• **練習問題**:
a – 1型糖尿病と孤独をめぐる文章で、「僕」は社会(学校)の一員になろうとして何をしていると述べているか。
b – 1型糖尿病と孤独をめぐる文章で、「誰か」が「僕」に向けて発する、疑問符で終わるかぎかっこの言葉をすべて書き出しなさい。
c – 1型糖尿病と孤独をめぐる文章の続きを書きなさい。

「君は孤独なのか?」
誰かが僕に聞いてくる。
ああ、僕は間違いなく孤独だ、と僕は答える。
「それでは、なぜ君は孤独なのだ?」
また聞いてくる。
社会が僕を理解しようとしないからだ、と僕は答える。いや、自分のこともいまいちよくわからない僕だけど、社会(学校)の一員になろうとして、一生懸命にインスリンも打っているし、ブドウ糖も食べているんだ。それに、僕は、1型糖尿病になりたいと望んでなったわけじゃない・・自動的に、1型糖尿病にさせられたんだ!
人生は選択の連続
Life is a series of choices.
と言われるけれど、1型糖尿病になるか、ならないかの選択肢すらぼくにはなかったんだ。そして、1型糖尿病になってから、僕は余計に孤独になった。まるで、溶岩の赤い川が流れている岩の上を1人取り残されたようだ。誰にもわからない、この孤独感は。
「じゃあ、孤独にならないようにすればいいじゃないか。」
誰かがまた言う。サマーキャンプや患者会、いたるところに同じ1型糖尿病を抱える患者さんの組織があった。もちろん、いろいろな経験談、失敗談を分かち合って、仲間を増やせる組織だと僕には思えた。けれど、それに参加してさえも、僕の孤独感は消えるとは思えなかった。だから、1型糖尿病の僕は、どこの患者会にもサマーキャンプにも行かなかった。
「どんな時に、孤独感が襲ってくるのだ?」
それはいろいろある、と僕は答えた。
ひとつは、低血糖で、持っているはずのブドウ糖がないときだ。意識が朦朧としている中、まわりには治療する薬(ぶどう糖)すらないんだ。たとえば、新宿駅でこれが起こってみろ。大勢の知らない人が歩いている中で、僕はしゃがみこむんだ。そして誰も僕に声をかけない。僕にはもう何もできることはない。しゃがみこんだ僕は、低血糖で倒れるのを待つしかないんだ・・視界がどんどん狭くなり、あたりは暗くなっていき、そして痙攣が始まるのを待つしかないんだ。

• **生データ**:
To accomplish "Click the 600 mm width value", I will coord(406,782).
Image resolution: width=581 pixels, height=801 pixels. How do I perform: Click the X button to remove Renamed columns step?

• **解答**:
a – 一生懸命にインスリンを打ち、ブドウ糖も食べている。

b –
「君は孤独なのか?」
「それでは、なぜ君は孤独なのだ?」
「どんな時に、孤独感が襲ってくるのだ?」

c –
僕は死ぬ時に、こうやって死んでいくのだろうか、
と思ったことさえあるんだ。
もうひとつは社会の1型糖尿病への無理解だ
大学に入ったって、就職したって、僕には1型糖尿病という病いが漏れなくついてくるんだ。いらない通信販売のおまけのように・・
そして、新聞や雑誌にも、ときどき1型糖尿病の記事が掲載されたりしている。けれど、新聞や雑誌の単発記事では、社会の無理解を変えられそうに思えなかった。おまけに、社会のスピードは日を追うごとに、どんどん早くなるように思えるし、1型糖尿病の僕はそれに取り残されていくように感じるんだ。
僕は、こういう孤独を高校時代や大学時代に感じた。低血糖は、今でも同じような場面(雑踏の中)でも起こるし、そんなときは孤独を感じる。だから、1型糖尿病をかかえる大好きな彼氏や彼女、大切なパートナーがいるならば、あなたはコーラみたいなブドウ糖が入ったジュースとか、ブドウ糖のゼリーを事前にカバンの中にでも入れておいて、そっと、無言で、パートナーが低血糖になったら渡してあげると良いのではないだろうか。
そんなブドウ糖は、きっと低血糖の治療薬以上の、別の何かになるはずである(笑)。